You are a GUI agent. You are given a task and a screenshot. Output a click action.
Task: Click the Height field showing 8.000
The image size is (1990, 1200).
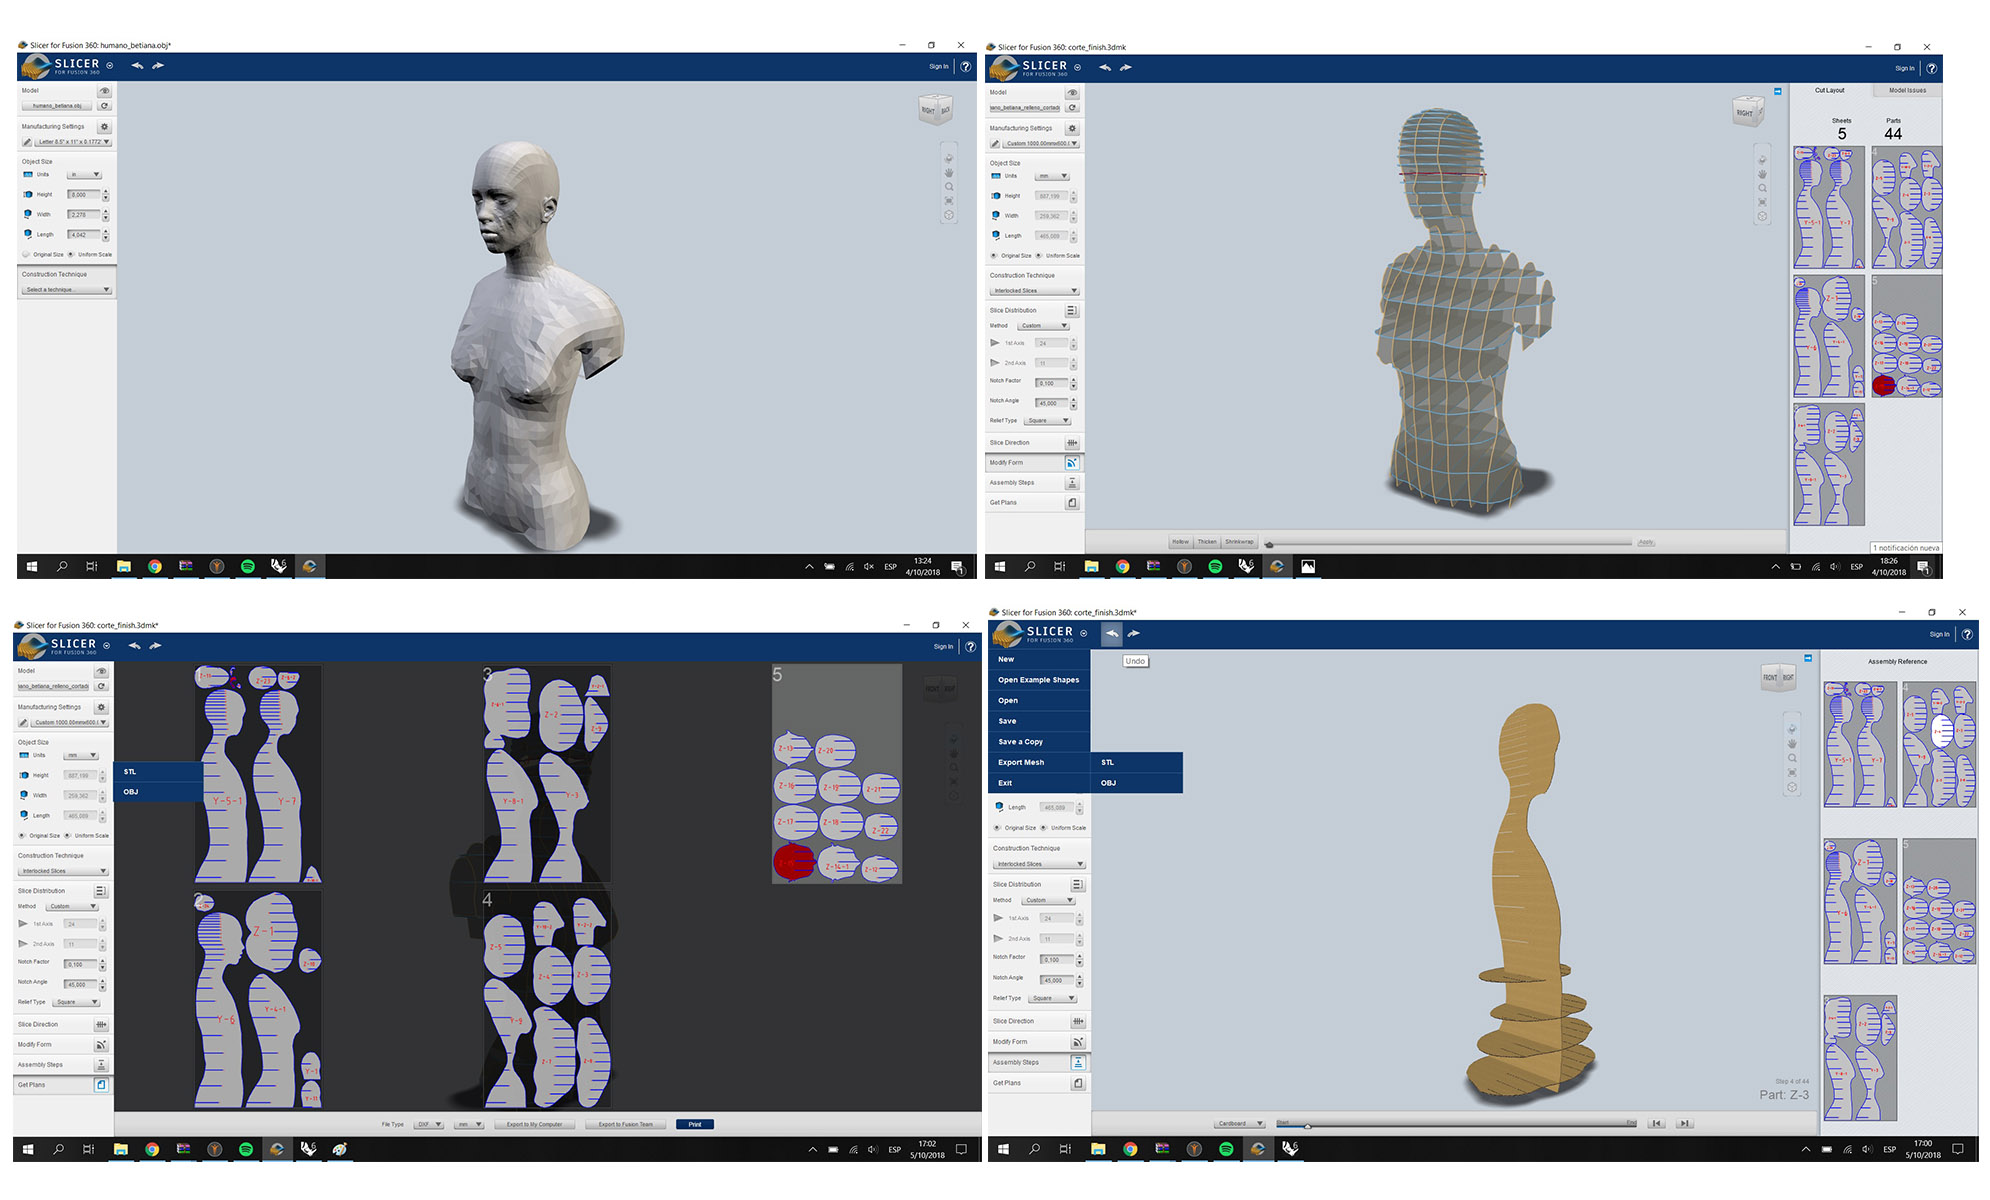83,195
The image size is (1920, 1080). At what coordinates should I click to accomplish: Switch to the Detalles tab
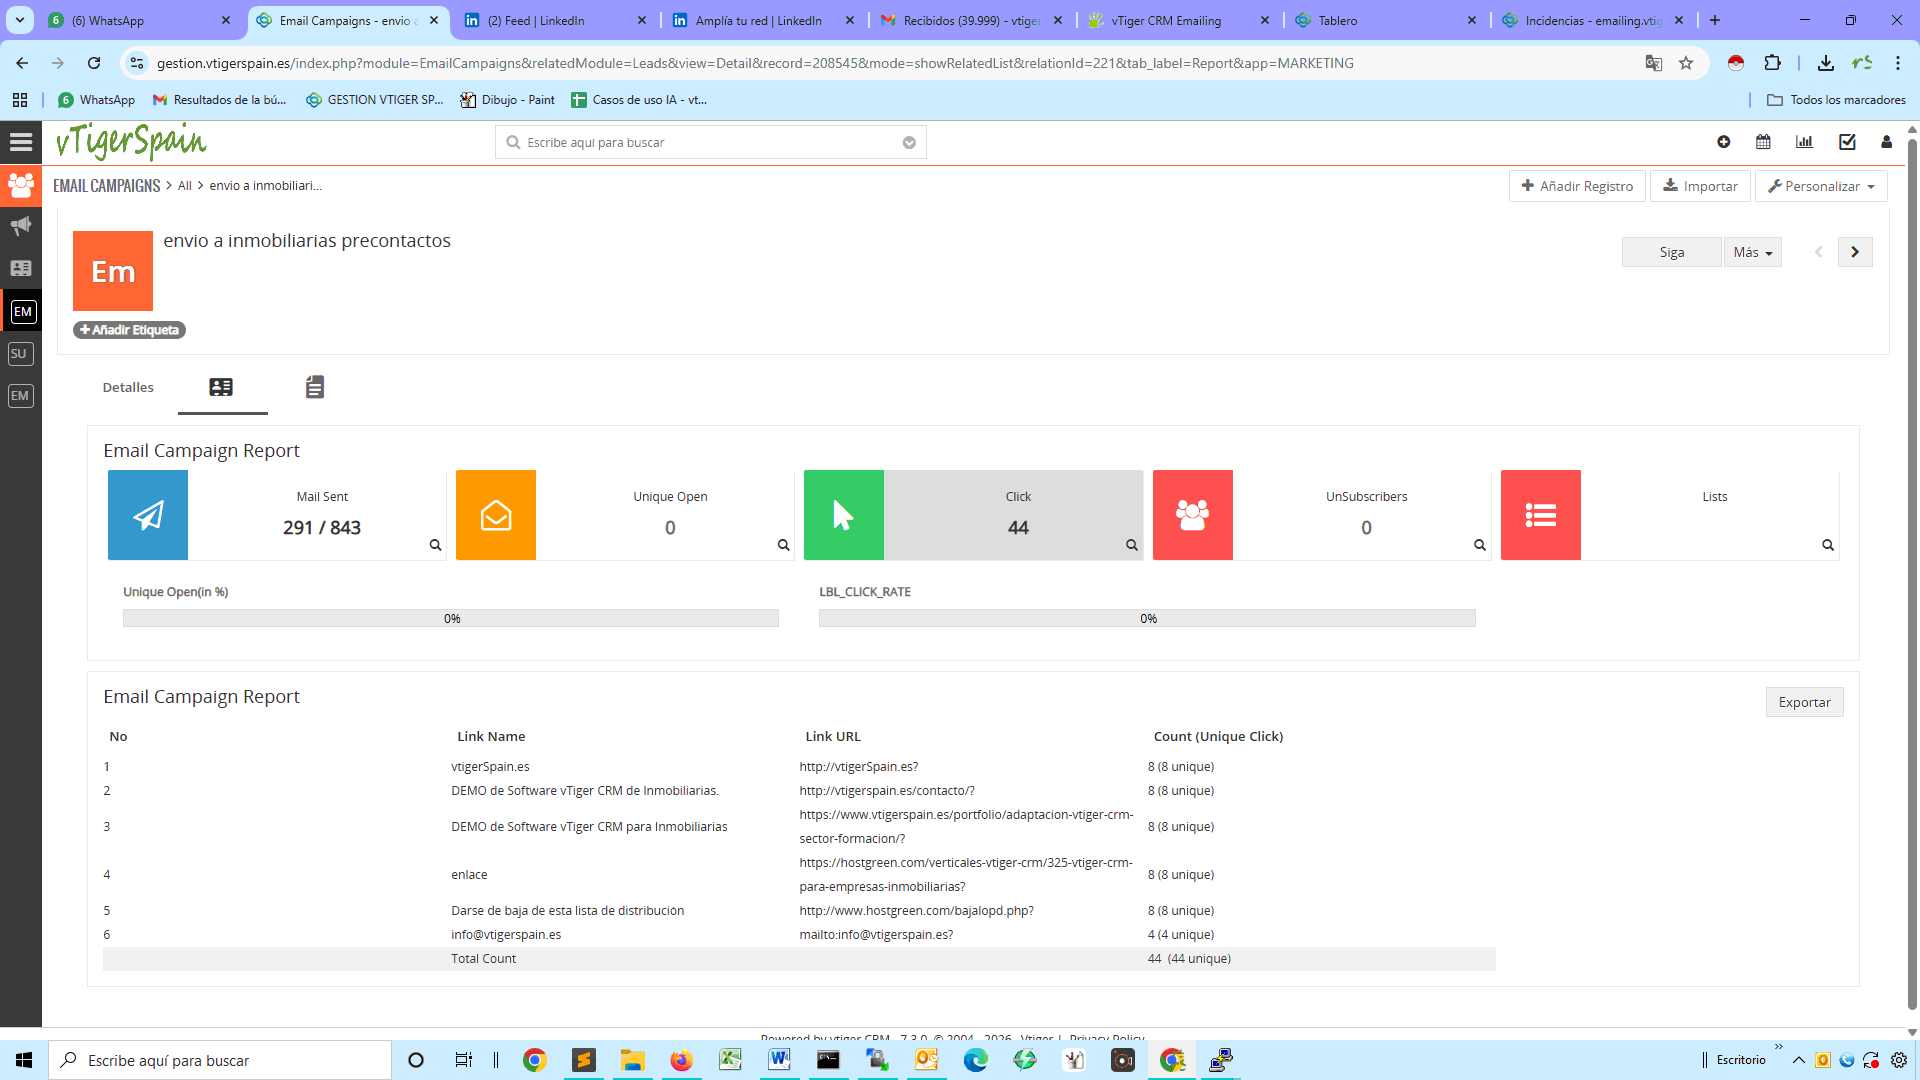[127, 387]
::::
§ **AIM OF THE EXERCISE**
Would you retype every line shown above exactly, leaving the pictures aside?

§ **ANSWER AREA**
You are a GUI agent. You are given a task and a screenshot. Output a click action.
Task: Click the Height field showing 8.000
The image size is (1990, 1200).
83,195
The image size is (1920, 1080). At what coordinates should I click to accomplish: Switch to the Detalles tab
[127, 387]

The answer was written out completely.